Saturday, 12 April 2008

Winsor McCay

By a spooky coincidence there was an article about Maurice Sendak in this Saturday's Guardian magazine supplement here in the UK. The article was by Jonathan Jones, one of the paper's art critics. Maybe because it was by an art (proper art, high art - not comic book art) critic it was full of how Sendak's work was reminiscent of all kinds of real artists.

Sendak was great because his babies were like those of Philip Otto Runge and Caspar David Friedrich. The floppy dough aeroplane of In the Night Kitchen was reminiscent of Claes Oldenburg's soft sculptures. Well done Maurice.

It is not that these statements are necessarily false, it is just typical of a critic more used to gallery art. They tend to know little about popular art forms and therefore even when they praise - as Jones does here with Sendak - they have to validate that approval in some way.

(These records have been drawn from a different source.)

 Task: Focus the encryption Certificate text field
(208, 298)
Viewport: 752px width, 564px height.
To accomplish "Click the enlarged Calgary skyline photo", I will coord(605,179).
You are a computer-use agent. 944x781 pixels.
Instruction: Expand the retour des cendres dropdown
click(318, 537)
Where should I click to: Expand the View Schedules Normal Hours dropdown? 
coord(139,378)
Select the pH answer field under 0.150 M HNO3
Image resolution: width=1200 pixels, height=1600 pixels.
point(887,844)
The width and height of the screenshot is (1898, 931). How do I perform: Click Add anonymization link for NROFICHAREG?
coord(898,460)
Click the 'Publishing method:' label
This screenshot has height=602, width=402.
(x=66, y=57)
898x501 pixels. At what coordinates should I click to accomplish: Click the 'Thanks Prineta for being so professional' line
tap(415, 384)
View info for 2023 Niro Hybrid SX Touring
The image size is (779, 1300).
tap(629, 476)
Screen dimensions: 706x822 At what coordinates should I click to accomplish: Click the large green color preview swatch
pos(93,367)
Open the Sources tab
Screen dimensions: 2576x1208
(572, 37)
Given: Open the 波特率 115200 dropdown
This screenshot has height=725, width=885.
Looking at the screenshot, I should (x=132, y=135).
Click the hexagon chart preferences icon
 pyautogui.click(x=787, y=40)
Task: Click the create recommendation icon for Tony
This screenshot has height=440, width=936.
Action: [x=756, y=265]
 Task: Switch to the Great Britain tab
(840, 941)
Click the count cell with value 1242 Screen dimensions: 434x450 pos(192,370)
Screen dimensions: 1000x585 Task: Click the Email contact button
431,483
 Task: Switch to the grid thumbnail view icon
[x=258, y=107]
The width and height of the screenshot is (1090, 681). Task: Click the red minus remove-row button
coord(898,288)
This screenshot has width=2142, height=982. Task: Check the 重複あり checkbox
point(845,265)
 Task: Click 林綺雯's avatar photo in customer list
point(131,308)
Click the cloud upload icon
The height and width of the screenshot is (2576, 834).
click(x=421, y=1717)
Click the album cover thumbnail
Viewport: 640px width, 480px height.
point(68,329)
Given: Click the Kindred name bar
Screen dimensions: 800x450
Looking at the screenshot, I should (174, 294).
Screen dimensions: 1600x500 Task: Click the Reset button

The more obvious work that In the Night Kitchen is reminiscent of is Winsor McCay's Little Nemo in Slumberland strips. The homage is obvious (and Sendak has acknowledged it) to anyone who knows Little Nemo, but is still seldom mentioned. To his credit Jones does mention the Little Nemo link, but then describes it merely as a '1900 New York comic strip' and says nothing of Winsor McCay. He mentions Philip Otto Runge, but not Winsor McCay!

Winsor McCay is a hugely influential figure, it is just that his influence has been in areas (comic books, animation) that clearly do not interest Jonathan Jones. His work is subtle and weird and brilliant. Jones says, 'While the original is a congested, chaotic comic strip, what Sendak does is give the images more air to breathe. . .'

Chaotic? Congested? I don't think so. There is more going on in Macbeth than there is in Dr Who, but that isn't normally seen as being in Dr Who's favour. He says that Sendak is constantly wondering 'what pictures can show that words can't tell', when McCay, not Sendak, was the master of sequential drawing.

Pat Sendak on the head by all means, but don't do it by elbowing Winsor McCay out of the picture.